TASK OBJECTIVE: Below are the records; count how many of their lines carry "text" and give only the number.

==========

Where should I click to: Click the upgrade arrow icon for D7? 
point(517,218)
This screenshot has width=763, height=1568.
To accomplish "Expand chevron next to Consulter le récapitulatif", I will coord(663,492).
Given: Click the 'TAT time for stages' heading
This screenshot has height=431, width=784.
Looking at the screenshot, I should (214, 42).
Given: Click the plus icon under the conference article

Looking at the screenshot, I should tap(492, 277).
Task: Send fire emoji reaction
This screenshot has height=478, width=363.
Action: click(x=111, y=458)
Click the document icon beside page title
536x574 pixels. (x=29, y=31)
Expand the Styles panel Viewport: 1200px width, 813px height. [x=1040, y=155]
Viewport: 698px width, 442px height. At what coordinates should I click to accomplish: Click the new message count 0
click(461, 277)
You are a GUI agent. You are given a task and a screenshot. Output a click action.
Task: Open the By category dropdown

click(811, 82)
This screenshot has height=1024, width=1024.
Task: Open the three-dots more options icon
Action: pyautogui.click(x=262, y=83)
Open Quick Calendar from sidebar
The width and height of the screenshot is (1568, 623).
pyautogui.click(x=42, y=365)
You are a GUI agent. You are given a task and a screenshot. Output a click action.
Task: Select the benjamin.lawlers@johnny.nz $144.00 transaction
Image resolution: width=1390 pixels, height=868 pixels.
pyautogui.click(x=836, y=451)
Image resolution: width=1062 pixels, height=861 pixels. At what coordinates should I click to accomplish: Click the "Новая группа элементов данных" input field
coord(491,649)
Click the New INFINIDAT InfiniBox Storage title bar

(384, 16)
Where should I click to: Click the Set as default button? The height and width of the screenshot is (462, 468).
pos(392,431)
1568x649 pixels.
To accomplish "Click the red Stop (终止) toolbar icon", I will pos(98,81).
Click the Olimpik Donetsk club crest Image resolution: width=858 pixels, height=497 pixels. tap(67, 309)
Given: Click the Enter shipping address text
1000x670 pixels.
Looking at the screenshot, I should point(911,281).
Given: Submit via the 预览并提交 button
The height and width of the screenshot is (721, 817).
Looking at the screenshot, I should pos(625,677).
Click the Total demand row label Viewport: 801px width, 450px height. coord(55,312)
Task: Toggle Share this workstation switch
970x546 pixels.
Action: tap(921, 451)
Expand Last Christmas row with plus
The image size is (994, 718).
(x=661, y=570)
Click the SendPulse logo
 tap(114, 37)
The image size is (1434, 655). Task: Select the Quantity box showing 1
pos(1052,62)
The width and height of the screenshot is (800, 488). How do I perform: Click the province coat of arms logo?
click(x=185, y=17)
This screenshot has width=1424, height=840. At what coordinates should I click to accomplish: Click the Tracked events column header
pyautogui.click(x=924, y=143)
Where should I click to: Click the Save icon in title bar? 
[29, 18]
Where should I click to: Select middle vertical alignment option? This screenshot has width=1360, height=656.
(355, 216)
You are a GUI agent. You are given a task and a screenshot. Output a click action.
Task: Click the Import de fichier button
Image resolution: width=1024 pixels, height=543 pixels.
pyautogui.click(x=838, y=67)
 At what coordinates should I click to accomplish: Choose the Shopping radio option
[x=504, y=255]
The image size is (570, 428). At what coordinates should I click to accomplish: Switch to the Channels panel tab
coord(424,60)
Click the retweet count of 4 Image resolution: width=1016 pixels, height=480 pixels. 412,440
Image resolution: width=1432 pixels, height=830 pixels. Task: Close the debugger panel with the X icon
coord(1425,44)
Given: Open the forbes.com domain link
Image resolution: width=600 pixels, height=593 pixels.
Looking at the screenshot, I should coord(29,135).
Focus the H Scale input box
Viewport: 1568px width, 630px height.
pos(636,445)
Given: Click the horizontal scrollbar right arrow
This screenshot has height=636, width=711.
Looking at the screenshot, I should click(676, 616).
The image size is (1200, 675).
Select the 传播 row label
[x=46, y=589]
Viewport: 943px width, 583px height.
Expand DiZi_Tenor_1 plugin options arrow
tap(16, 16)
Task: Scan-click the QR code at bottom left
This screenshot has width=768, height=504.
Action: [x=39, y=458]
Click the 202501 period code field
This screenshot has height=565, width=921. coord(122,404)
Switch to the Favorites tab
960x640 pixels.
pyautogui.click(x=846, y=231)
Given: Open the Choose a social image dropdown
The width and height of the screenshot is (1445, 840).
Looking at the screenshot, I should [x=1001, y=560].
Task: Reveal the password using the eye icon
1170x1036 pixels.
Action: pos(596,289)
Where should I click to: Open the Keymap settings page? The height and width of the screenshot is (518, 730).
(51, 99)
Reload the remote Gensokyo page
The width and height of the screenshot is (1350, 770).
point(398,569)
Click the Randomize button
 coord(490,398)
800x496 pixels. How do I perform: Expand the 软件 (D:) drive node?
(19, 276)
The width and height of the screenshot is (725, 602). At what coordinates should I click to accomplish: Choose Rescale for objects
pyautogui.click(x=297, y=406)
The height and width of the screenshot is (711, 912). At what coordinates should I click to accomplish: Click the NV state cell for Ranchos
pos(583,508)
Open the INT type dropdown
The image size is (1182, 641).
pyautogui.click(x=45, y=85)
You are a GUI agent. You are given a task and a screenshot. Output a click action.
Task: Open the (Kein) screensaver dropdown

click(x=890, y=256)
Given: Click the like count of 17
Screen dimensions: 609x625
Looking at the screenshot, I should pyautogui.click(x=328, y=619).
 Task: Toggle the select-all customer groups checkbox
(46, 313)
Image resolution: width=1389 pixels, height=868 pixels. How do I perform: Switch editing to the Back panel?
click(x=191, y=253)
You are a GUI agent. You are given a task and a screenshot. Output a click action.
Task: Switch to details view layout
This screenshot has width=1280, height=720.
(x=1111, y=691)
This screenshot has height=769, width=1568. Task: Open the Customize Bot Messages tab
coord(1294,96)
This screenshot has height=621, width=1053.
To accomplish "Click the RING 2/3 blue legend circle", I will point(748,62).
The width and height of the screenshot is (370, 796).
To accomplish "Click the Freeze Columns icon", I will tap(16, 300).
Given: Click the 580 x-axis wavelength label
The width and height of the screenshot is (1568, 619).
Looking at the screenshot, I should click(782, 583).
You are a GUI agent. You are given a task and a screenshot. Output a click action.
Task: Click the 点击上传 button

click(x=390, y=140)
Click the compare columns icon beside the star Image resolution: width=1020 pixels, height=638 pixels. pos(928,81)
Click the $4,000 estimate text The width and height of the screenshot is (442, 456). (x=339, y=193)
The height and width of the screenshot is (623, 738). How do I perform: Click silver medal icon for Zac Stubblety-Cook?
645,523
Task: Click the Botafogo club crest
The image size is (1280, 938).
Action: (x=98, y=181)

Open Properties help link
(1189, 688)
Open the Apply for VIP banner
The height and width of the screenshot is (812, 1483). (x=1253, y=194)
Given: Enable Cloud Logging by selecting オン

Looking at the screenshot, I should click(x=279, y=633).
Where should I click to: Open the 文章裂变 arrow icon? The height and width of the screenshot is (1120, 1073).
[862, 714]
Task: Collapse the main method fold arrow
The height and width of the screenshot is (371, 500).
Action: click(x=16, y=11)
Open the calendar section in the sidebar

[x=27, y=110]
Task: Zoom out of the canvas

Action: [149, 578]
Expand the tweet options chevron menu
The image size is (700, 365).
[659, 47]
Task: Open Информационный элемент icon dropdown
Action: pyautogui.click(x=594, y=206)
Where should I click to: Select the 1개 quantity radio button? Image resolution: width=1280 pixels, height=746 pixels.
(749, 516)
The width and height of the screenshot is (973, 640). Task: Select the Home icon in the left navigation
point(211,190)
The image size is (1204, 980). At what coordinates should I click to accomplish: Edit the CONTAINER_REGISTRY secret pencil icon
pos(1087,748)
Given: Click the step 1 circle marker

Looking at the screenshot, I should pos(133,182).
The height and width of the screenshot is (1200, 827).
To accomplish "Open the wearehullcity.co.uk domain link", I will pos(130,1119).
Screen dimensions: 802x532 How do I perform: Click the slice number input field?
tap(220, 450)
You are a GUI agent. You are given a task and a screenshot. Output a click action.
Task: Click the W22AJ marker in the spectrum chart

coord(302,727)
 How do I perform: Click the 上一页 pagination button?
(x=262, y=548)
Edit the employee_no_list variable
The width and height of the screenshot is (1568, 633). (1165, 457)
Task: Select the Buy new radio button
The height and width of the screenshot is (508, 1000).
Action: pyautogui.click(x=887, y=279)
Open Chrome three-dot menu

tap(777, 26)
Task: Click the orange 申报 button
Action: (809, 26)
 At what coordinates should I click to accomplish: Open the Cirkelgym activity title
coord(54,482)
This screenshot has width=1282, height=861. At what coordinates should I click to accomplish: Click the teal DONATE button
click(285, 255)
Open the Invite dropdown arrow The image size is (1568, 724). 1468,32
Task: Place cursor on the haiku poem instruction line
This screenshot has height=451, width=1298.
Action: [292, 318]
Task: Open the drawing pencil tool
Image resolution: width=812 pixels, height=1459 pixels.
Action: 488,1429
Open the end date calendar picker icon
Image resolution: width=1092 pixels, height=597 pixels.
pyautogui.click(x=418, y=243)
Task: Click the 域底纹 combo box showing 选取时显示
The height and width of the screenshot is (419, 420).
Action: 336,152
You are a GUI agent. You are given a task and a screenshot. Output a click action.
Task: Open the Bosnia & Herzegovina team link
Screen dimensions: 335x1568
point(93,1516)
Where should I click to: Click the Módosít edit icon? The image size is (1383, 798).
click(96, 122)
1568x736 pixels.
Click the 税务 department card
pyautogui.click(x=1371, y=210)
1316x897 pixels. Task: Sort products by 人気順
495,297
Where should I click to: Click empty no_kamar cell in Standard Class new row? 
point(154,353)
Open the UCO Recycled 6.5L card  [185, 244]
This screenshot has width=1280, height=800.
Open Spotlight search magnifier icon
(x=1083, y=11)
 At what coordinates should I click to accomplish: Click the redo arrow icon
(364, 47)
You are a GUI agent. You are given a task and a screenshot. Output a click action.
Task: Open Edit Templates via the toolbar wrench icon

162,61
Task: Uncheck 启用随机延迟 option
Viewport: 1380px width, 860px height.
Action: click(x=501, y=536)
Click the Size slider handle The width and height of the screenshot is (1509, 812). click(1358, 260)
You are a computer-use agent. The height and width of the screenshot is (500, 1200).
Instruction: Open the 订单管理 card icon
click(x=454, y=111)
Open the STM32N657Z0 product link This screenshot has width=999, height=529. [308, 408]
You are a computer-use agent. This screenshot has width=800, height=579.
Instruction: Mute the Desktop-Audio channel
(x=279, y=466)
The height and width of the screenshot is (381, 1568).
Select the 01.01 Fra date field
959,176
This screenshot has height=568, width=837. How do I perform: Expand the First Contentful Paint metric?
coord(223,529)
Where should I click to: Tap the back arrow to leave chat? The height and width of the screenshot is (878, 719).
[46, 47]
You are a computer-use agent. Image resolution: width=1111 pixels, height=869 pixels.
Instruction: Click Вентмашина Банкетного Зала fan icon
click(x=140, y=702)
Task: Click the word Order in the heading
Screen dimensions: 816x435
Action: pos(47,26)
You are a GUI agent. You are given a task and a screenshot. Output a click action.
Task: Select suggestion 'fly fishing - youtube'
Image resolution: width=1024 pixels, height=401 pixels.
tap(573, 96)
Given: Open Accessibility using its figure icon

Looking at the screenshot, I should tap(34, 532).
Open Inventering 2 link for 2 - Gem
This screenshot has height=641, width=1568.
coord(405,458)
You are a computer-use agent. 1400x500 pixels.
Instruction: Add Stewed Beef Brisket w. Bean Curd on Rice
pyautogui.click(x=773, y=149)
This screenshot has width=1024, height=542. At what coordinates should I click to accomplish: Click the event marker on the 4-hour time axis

==========

TASK OUTPUT: 2